GIVEN TEXT:
• • •

Steve Smith forecasts friction and obstruction in next Congress

2010 election shifts balance in both houses

In the wake of the 2010 election, Washington University in St. Louis congressional expert Steve Smith looks ahead to the next Congress and how the new majority in the House of Representatives and Republican gains in the Senate will affect President Barack Obama’s legislative agenda.

Steven S. Smith, PhD, the Kate M. Gregg Distinguished Professor of Social Sciences in Arts & Sciences at Washington University in St. Louis and director of the university’s Weidenbaum Center on the Economy, Government, and Public Policy, is available for interview.

House rules
“I expect House Republicans to drop former Speaker Dennis Hastert’s “majority of the majority” rule. Under Hastert, Republicans pushed an agenda at the expense of the few moderate Republicans and without a serious effort to appeal to moderate Democrats. They will avoid that mistake, but persuading the Tea Party faction of the party to compromise with moderates will not be easy.”

• • •

Saved entries
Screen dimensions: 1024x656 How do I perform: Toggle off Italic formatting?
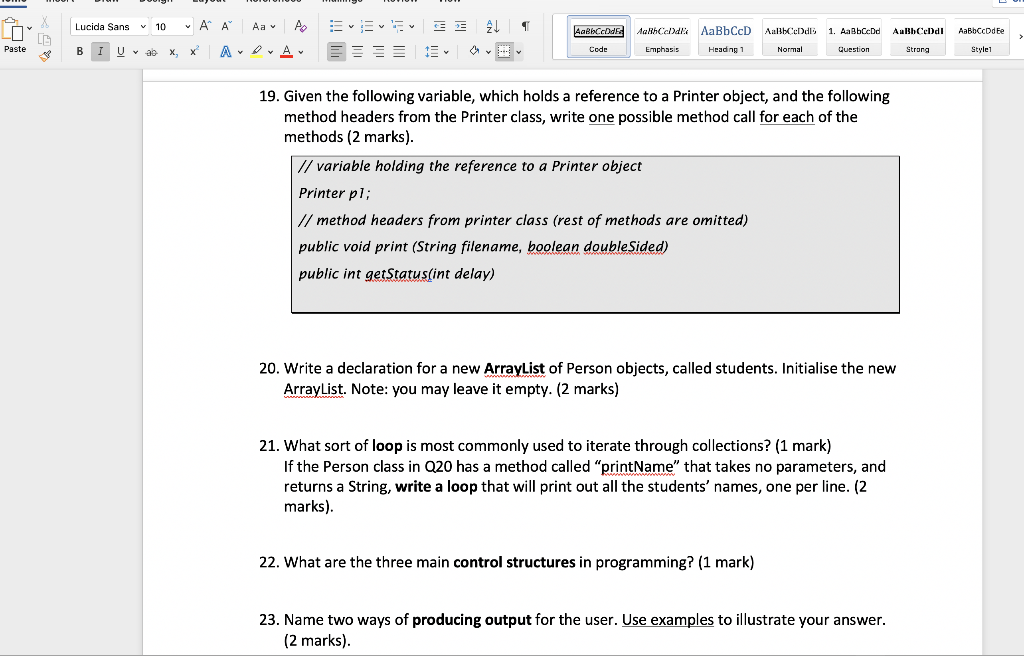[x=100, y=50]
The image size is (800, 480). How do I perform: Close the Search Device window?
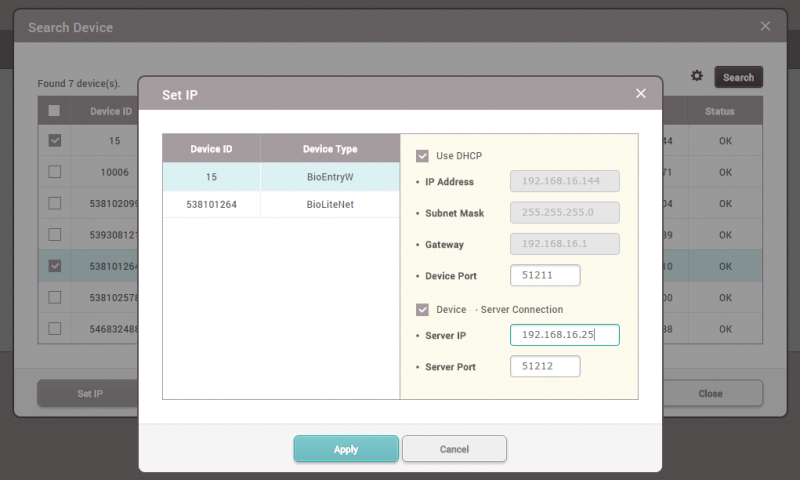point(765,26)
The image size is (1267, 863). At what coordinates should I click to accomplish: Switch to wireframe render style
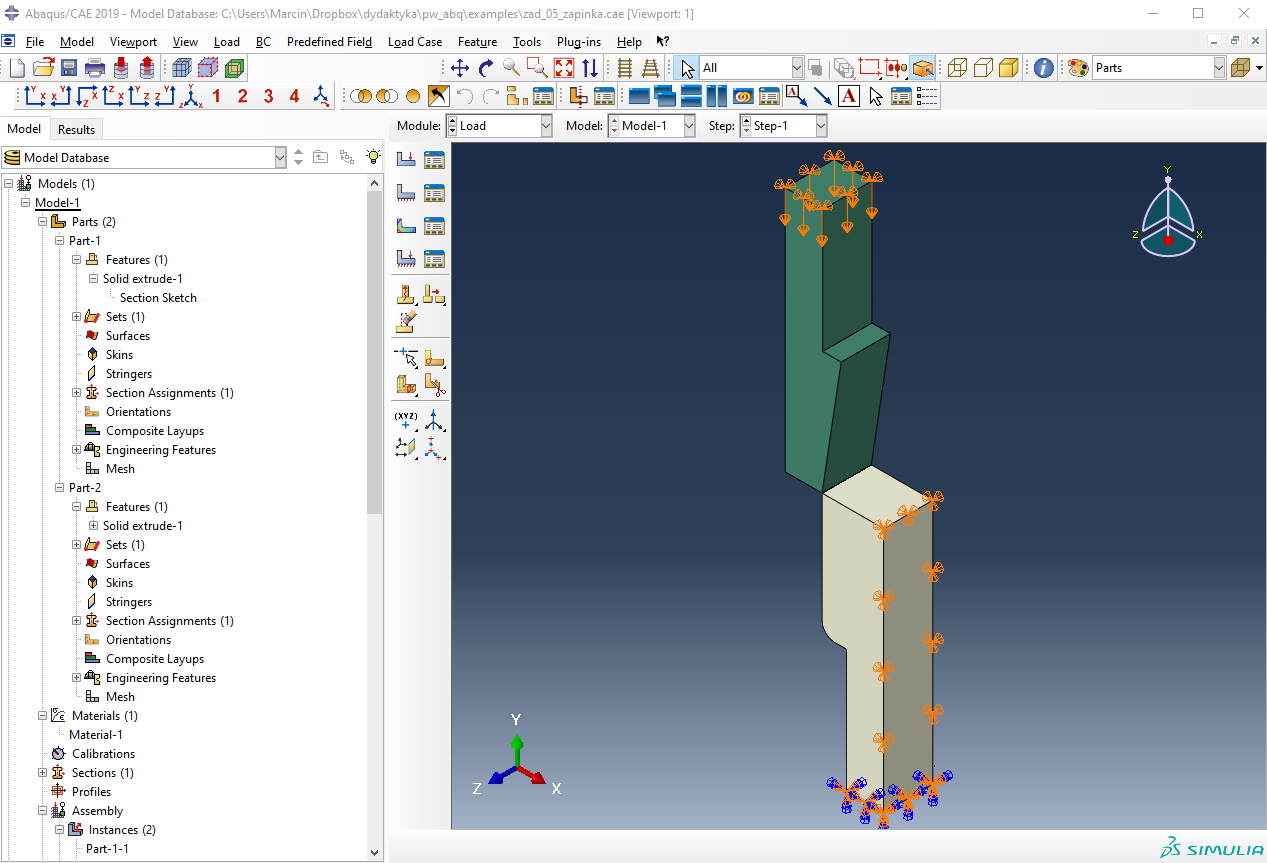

• • •

WORK REQUEST A:
In the text on Steve Smith's congressional forecast, which rule does Smith expect House Republicans to drop?
WORK REQUEST B:
Proceed with the text on Steve Smith's congressional forecast from where it stops.

ANSWER SECTION A:
Former Speaker Dennis Hastert's "majority of the majority" rule.

ANSWER SECTION B:
Federal Spending
“Meaningful efforts to deal with federal spending require that the Republicans are serious about entitlement reform. This will be extremely difficult. The Wall Street crisis makes any move to privatization of social security impossible. The Republicans’ campaigns, which charged the Democrats with cutting Medicare, makes Medicare reform nearly impossible.”

“I expect Senate Republicans to use their ability to obstruct President Obama’s agenda as leverage to get action on legislation passed by the House Republicans.”

Obama strategy
“President Obama will focus on narrower, popular measures. He will be concerned that short-term budget cuts will further slow down the recovery, but will propose a budget that addresses the deficit over the long run.”